CEO WWF Indonesia, Aditya Bayunanda, dalam keterangan resminya di Jakarta, Kamis (11/12/2025), menekankan bahwa kesalahan tidak bisa diarahkan hanya pada pejabat yang kini tengah menjabat. Ia menyebut bencana ini adalah konsekuensi dari proses panjang yang berakar pada kebijakan masa lalu.

“Ini akumulasi pengelolaan selama belasan tahun, bukan sesuatu yang terjadi dalam satu-dua periode pemerintahan,” ujar Aditya.

Akar Masalah yang Lebih Dalam

Aditya menjelaskan bahwa kerusakan ekosistem, deforestasi, dan lemahnya pengawasan bukanlah persoalan baru. Ia menilai publik perlu melihat rangkaian kebijakan masa lalu—termasuk izin pemanfaatan kawasan hutan—yang memberi ruang eksploitasi tanpa mitigasi yang memadai.

Berbagai izin yang dikeluarkan pada periode sebelumnya, kata Aditya, telah membentuk masalah struktural yang kini memunculkan dampak besar, termasuk banjir berulang dan kerentanan tanah longsor.

Karena itu, ia menilai tidak adil jika Menteri Kehutanan saat ini, Raja Juli Antoni, menjadi satu-satunya pihak yang disalahkan.

Kepatuhan Rendah terhadap Aturan Lingkungan

Selain kebijakan perizinan, Aditya juga menyoroti rendahnya kepatuhan pemegang izin terhadap regulasi perlindungan lingkungan. Salah satu aturan paling penting adalah perlindungan sempadan sungai—zona penyangga yang seharusnya tidak boleh digarap untuk mencegah luapan dan banjir bandang.

Di lapangan, aturan ini justru sering diabaikan. Banyak perkebunan dan operasi tambang membangun area produksinya hingga ke tepi sungai.

“Hanya sedikit yang benar-benar melindungi sempadan sungai. Banyak perkebunan maupun tambang justru berada sangat dekat dengan aliran sungai,” jelas Aditya.
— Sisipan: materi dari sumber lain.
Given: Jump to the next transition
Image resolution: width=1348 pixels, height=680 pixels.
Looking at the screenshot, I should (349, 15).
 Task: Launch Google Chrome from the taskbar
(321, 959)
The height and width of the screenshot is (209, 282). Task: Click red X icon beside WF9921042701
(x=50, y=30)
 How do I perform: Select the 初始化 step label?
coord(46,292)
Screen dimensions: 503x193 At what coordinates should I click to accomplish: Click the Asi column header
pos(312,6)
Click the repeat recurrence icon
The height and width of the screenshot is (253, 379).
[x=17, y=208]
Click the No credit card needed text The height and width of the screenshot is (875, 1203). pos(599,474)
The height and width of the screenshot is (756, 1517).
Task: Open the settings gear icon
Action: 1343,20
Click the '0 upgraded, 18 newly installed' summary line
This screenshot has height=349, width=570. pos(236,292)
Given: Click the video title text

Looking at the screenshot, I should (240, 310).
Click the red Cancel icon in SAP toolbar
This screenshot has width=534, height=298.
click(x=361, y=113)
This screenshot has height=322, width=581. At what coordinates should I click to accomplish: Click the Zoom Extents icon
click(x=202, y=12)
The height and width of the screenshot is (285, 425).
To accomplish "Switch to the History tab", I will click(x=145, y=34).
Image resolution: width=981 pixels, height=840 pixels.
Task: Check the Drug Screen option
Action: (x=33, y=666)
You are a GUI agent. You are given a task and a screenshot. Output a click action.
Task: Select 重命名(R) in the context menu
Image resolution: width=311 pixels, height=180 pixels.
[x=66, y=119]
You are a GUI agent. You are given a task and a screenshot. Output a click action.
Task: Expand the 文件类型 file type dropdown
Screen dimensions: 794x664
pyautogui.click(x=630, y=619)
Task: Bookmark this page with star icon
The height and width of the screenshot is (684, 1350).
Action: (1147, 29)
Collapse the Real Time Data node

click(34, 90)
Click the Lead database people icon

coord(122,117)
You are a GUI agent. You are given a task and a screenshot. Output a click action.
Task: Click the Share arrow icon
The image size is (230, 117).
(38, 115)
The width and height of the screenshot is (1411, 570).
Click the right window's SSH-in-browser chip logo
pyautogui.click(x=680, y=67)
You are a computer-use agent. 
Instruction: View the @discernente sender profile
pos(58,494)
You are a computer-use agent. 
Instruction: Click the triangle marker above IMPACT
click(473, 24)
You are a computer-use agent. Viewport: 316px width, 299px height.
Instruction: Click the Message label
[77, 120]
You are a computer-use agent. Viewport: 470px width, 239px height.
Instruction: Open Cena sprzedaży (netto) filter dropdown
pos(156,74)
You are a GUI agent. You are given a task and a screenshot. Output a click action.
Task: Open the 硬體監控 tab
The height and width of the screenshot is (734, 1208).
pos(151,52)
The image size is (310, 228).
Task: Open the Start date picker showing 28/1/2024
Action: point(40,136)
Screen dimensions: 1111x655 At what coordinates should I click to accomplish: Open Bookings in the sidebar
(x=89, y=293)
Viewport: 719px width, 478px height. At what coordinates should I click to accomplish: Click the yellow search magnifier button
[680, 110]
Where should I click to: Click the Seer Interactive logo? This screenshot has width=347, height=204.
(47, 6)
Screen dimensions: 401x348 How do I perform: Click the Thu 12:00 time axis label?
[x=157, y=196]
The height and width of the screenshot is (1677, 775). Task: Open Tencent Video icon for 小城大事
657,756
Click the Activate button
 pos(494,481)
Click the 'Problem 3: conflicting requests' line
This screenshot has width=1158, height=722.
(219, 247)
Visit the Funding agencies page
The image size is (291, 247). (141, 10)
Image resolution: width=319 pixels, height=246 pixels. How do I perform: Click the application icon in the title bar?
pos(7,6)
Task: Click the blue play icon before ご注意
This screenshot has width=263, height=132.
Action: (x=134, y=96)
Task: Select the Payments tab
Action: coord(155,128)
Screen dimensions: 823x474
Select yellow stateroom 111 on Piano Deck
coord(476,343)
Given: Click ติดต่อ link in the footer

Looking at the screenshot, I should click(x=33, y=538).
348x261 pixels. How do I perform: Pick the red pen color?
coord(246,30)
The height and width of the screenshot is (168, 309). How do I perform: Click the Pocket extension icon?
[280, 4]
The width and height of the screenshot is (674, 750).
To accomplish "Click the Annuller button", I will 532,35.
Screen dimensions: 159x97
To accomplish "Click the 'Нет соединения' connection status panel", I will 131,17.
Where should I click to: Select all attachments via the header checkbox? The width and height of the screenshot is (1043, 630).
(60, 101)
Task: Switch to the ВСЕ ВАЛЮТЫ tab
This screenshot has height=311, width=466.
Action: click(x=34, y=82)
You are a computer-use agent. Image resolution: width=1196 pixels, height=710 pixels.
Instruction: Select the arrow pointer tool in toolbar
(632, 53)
Jalan Keluar: Reformasi Tata Kelola Hutan

WWF Indonesia menilai bahwa solusi tidak bisa lagi bersifat parsial. Perlu perbaikan menyeluruh melalui:

  • Audit terhadap izin-izin lama
  • Penegakan aturan perlindungan sungai dan kawasan lindung
  • Pengawasan yang lebih kuat dan konsisten
  • Pendekatan sistematis ini dinilai penting untuk mencegah bencana yang sama terulang.

Sebagai organisasi konservasi independen, WWF Indonesia menempatkan hubungan antara manusia dan alam sebagai inti pekerjaannya. WWF mendorong tata kelola sumber daya alam yang adil, berkelanjutan, dan mampu memberikan manfaat konservasi jangka panjang bagi generasi mendatang.